LETTER 507. TO LADY —— .
“Albaro, November 10. 1822.
“The Chevalier persisted in declaring himself an ill-used gentleman, and describing you as a kind of cold Calypso, who lead astray people of an amatory disposition without giving them any sort of compensation, contenting yourself, it seems, with only making one fool instead of two, which is the more approved method of proceeding on such occasions. For my part, I think you are quite right; and be assured from me that a woman (as society is constituted in England) who gives any advantage to a man may expect a lover, but will sooner or later find a tyrant; and this is not the man’s fault either, perhaps, but is the necessary and natural result of the circumstances of society, which, in fact, tyrannise over the man equally with the woman; that is to say, if either of them have any feeling or honour.
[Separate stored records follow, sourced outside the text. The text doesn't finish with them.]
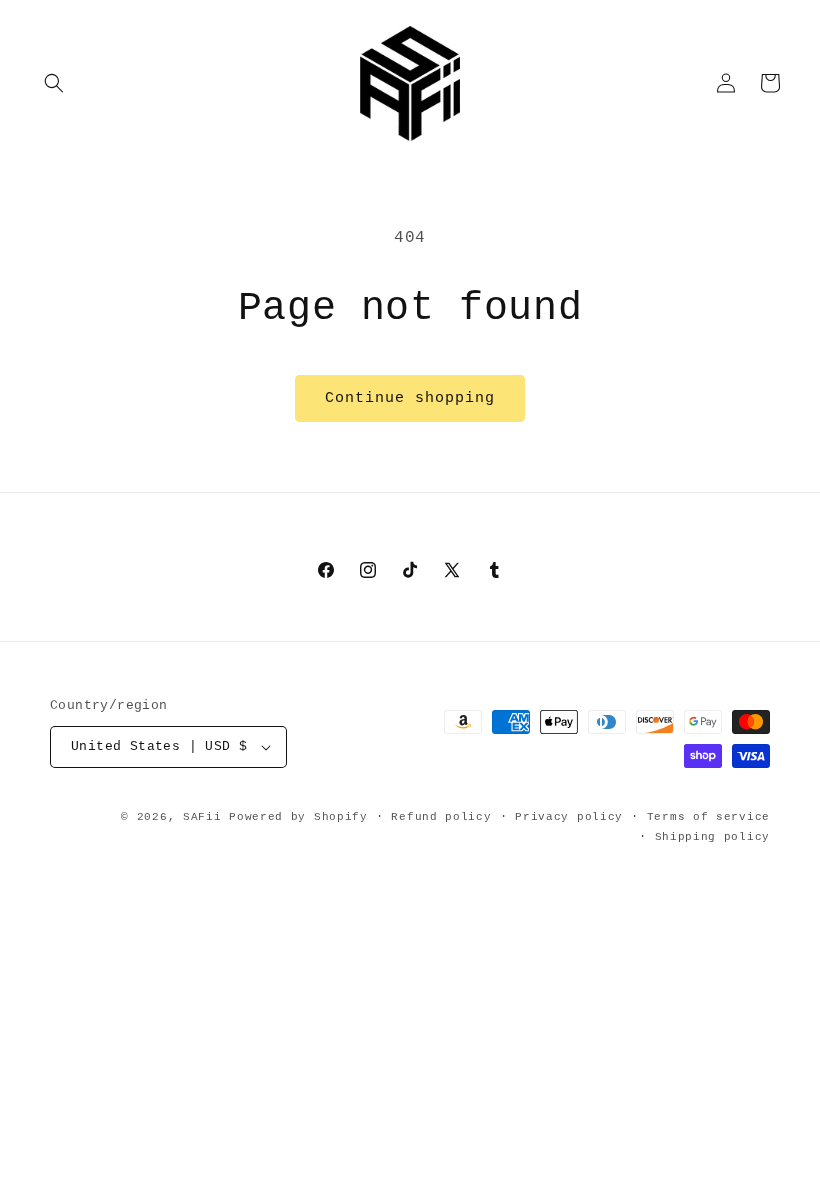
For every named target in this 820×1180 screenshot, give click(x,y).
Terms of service (708, 817)
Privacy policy (569, 817)
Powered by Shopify (298, 817)
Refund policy (441, 817)
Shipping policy (713, 837)
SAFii (202, 817)
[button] (54, 83)
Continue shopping (410, 398)
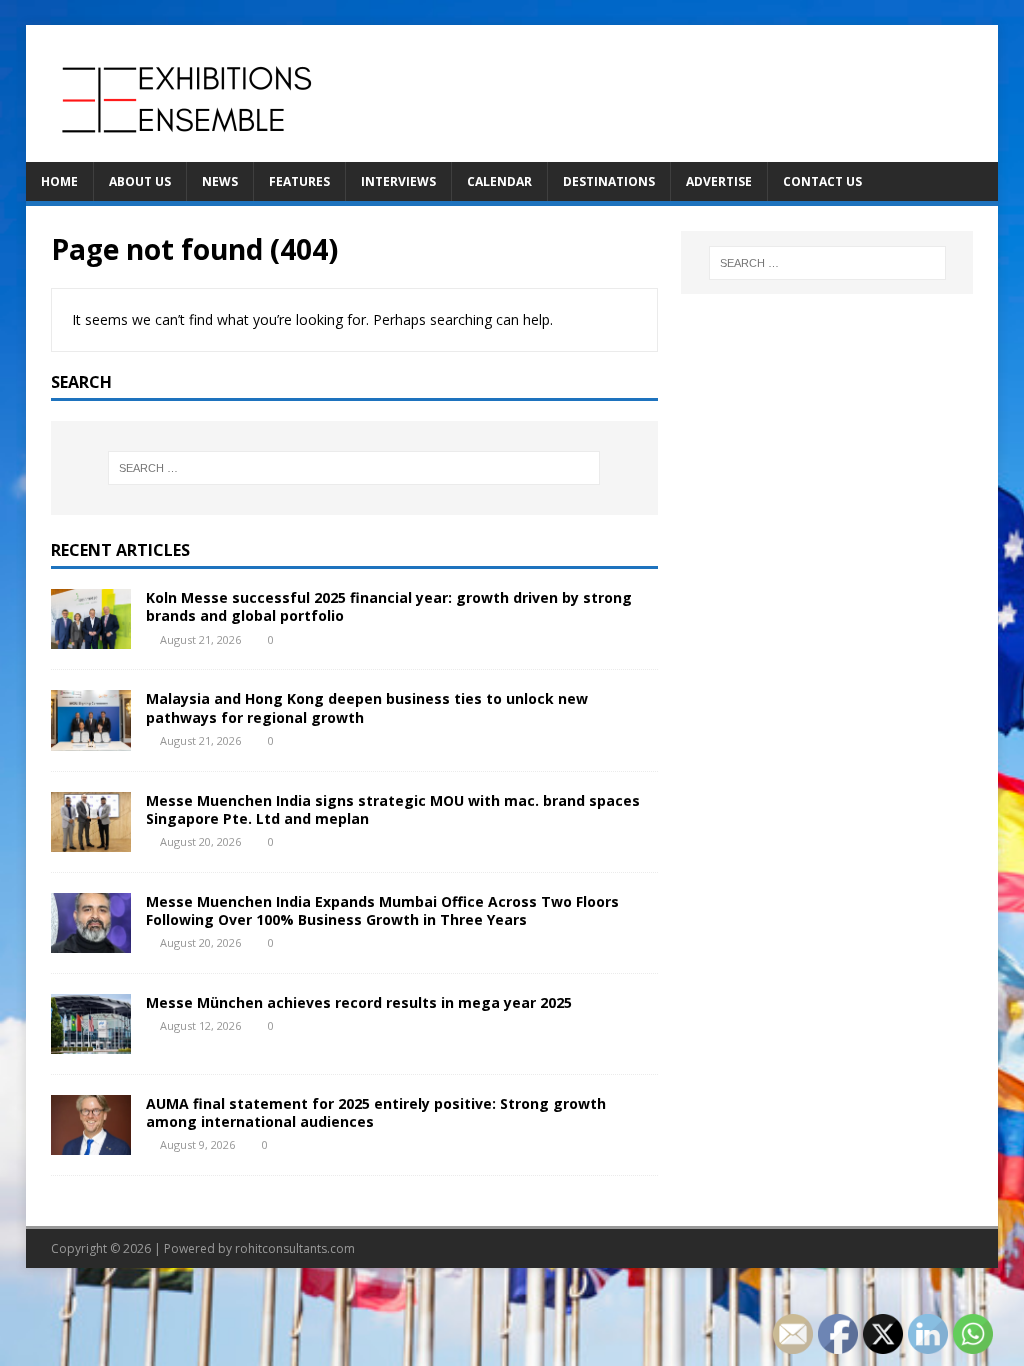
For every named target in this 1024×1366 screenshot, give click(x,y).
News (220, 181)
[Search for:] (354, 468)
“You can write to me at your leisure and inclination. I have always laid it down as a maxim, and found it justified by experience, that a man and a woman make far better friendships than can exist between two of the same sex; but these with this condition, that they never have made, or are to make, love with each other. Lovers may, and, indeed, generally are enemies, but they never can be friends; because there must always be a spice of jealousy and a something of self in all their speculations.
“Indeed, I rather look upon love altogether as a sort of hostile transaction, very necessary to make or to break matches, and keep the world going, but by no means a sinecure to the parties concerned.
“Now, as my love perils are, I believe, pretty well over, and yours, by all accounts, are never to begin, we shall be the best friends imaginable, as far as both are concerned, and with this advantage, that we may both fall to loving right and left through all our acquaintance, without either sullenness or sorrow from that amiable passion which are its inseparable attendants.
“Believe me,” &c.
VOLUME VI.
LETTER 508. TO MR. MOORE.
“Genoa, February 20. 1823.
“My Dear Tom,
“I must again refer you to those two letters addressed to you at Passy before I read your speech in Galignani, &c., and which you do not seem to have received.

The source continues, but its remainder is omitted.